To that end, I've been playing with bits. I have a couple that I'm trying out before buying, one that I want to borrow from MT, one that works okay, and one to buy if nothing else is any better. To keep my thoughts straight and my impressions recorded, here's a list:
- Full-cheek snaffle, 5": Meh. Rev argues with it, and it doesn't seem to have any effect either positive or negative. Seems like the corners of her mouth are irritated by it. I've moved away from this.
- Single twisted fat wire sweet iron snaffle, loose ring, 5": This is the bit MT suggests for jumping, especially cross-country, because she was ignoring him and his half-halts while he was schooling her after the Rafter K debacle. She goes pretty well in it, I think. She doesn't argue with it as much, and I don't have to haul on her. I plan to use this (or maybe a slow twist dee) for jumping. Unfortunately, it's not dressage legal, so I need a dressage bit.
- Baucher snaffle, medium weight, 5": Voof, she did not dig this one this weekend. Head tossing, resisting, rooting for the reins, all that. Very stiff in the poll; more than usual. I thought the mouth fit her well, even though it's a 5", but I think she prefers a 5.5". At any rate, this is a no-go.
- Double-jointed, medium weight, loose ring snaffle, 5": This is the one that's currently on Rev's bridle, ready for me to try out tonight and this week. The woman who's given it to me on trial says it acts like a mullen mouth when you take on the reins. I played with it myself for a while, and I can see how that would work -- but you have to kind of shove the side pieces toward the center to get it to lock up. I don't know how that'll work when it's in her mouth. We'll see. I have hope.
- Myler mouth plain dee ring snaffle, 5.5": MT said that his favorite bit to ride her in is a thin, dee-ring snaffle. I couldn't for the life of me find a thin-mouth dee snaffle at any of the tack shops around, just fancy mouth dee rings or fat mouth dee rings.

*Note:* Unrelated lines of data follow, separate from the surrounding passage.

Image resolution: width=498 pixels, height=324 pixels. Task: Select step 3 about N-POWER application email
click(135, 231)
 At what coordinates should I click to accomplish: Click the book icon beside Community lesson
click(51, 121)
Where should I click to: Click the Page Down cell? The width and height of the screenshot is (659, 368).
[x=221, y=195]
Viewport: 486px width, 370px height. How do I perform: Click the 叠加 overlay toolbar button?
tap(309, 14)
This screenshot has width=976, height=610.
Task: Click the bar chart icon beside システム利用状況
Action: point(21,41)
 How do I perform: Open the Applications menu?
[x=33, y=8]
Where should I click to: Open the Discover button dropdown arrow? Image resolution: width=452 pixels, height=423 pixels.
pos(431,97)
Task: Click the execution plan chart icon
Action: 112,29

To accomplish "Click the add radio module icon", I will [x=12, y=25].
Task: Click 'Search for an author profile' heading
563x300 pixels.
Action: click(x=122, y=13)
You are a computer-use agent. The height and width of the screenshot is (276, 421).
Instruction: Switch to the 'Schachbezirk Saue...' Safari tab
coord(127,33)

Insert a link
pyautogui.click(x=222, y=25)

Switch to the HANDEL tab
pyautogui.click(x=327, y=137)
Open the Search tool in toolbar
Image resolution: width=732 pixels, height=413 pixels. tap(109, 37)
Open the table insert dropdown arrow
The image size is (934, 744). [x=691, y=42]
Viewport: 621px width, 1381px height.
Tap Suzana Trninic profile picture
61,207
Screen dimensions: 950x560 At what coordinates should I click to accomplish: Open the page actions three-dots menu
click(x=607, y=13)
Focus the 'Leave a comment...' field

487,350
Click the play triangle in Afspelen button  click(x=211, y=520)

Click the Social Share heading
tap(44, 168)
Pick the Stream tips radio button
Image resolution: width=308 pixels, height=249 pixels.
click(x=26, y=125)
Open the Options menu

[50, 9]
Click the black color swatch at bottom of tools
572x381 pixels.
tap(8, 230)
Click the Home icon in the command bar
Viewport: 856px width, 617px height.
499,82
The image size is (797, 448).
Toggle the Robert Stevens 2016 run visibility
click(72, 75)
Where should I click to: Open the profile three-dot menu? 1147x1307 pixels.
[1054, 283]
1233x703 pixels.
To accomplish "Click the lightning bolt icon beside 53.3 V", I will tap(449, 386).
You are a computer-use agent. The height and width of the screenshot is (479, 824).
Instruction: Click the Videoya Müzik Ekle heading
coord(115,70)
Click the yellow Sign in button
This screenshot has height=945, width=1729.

So I bought the Myler, and I made sure to get it in a 5.5" because of the corners of the mouth issue. Rev seems to like this width best -- she doesn't try to rub her muzzle on me after we ride, and there's no evidence of pressure or (god forbid) chafing. The mouth isn't particularly thin, but it's acceptable -- MT's comment when I showed it to him was "well, not quite what I had in mind, but probably okay." This is the closest to neutral/positive so far.
Things I have yet to try:
- Mullen mouth: I just suspect she might like it. I don't know exactly why I think this; call it either intuition or magical thinking. MT has one I can borrow. I'm not sure whether he has only the Happy Mouth or has a HM and a regular metal mouth, but I'd like to try both. I also wonder how the 5" versus the 5.5" will work in a mullen mouth.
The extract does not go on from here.